Cambodian police said yesterday they had charged a Thai man with spying on fugitive ex-premier Thaksin Shinawatra, further inflaming a diplomatic crisis between the neighboring countries.
The spy row blew up as Thaksin played a relaxed round of golf with Cambodian Prime Minister Hun Sen, underscoring Bangkok’s powerlessness to make Phnom Penh extradite the billionaire and get him to serve a jail term for graft.
Siwarak Chothipong, 31, who works for the Cambodia Air Traffic Service, was arrested and charged on Thursday with supplying Thailand with details of Thaksin’s flight schedule, Cambodian national police spokesman Kirt Chantharith said.
“We sent him to the court yesterday and he was charged with releasing information related to the national security of Cambodia,” Kirt Chantharith said.
“He tried to search for information related to the special flight of Thaksin in order to send it out of the country,” Kirt Chantharith added, later specifying that the information was sent to Thailand.
Police were investigating whether more people were involved, he added.
Thailand rejected the “malicious” allegations against its citizen.
“It’s not true. It is a malicious and false claim,” Thai Foreign Minister Kasit Piromya told reporters before boarding a flight with Thai Prime Minister Abhisit Vejjajiva to a regional summit in Singapore.
“Thaksin feels he must destroy Thailand and collaborate with Hun Sen,” he said.
Cambodia expelled a top Thai diplomat and Thailand reciprocated on Thursday in a sign of the growing tensions caused by the Cambodian government’s appointment of Thaksin earlier this month as an economic adviser.

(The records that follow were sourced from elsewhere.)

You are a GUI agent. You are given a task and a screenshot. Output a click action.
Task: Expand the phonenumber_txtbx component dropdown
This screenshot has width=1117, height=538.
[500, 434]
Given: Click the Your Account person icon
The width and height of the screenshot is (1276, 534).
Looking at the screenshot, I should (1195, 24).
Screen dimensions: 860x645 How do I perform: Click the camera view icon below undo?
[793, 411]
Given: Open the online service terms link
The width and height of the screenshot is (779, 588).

Thaksin, who was ousted in a 2006 coup, arrived in Cambodia on Tuesday to take up the role and Hun Sen on Wednesday rejected Bangkok’s formal extradition request for Thaksin. The countries had already recalled their ambassadors last week.
Yesterday Thaksin met a group of supporters before playing golf with Hun Sen in the tourist hub of Siem Reap. Hun Sen and Cambodian officials laughed and applauded Thaksin’s shot as he teed off first at the luxury Angkor Golf Resort.
He was later due to meet around 50 MPs from Thailand’s main pro-Thaksin party, Puea Thai, who had crossed the border yesterday, Puea Thai lawmaker Pongpan Sunthornrachai said.
Telecommunications mogul Thaksin hit out at the Thai government during a lecture in Phnom Penh on Thursday, accusing Thai rulers of “false patriotism.”
Thaksin has pledged to help impoverished Cambodia understand finance, reduce poverty and lure more foreign investment. Cambodian officials have indicated he would leave the country yesterday or today and was not intending to live there.
Abhisit on Thursday ordered a review of two road construction projects with Cambodia that involved loans of more than 1.4 billion baht (US$42 million) to Phnom Penh, the finance ministry said.
Thailand has already put all talks and cooperation programs with Cambodia on hold and also tore up an oil and gas exploration deal signed during Thaksin’s time in power.
Tensions were already high between the two countries following a series of clashes over disputed territory near an ancient temple.
Twice-elected Thaksin fled Thailand in August last year, a month before a court sentenced him to two years in jail in a conflict of interest case. He had returned to Thailand just months earlier for the first time since the coup.
But he has retained enormous influence in Thai politics by stirring up protests against the current government, and analysts said that in Hun Sen he had found a new way to push for a return to power.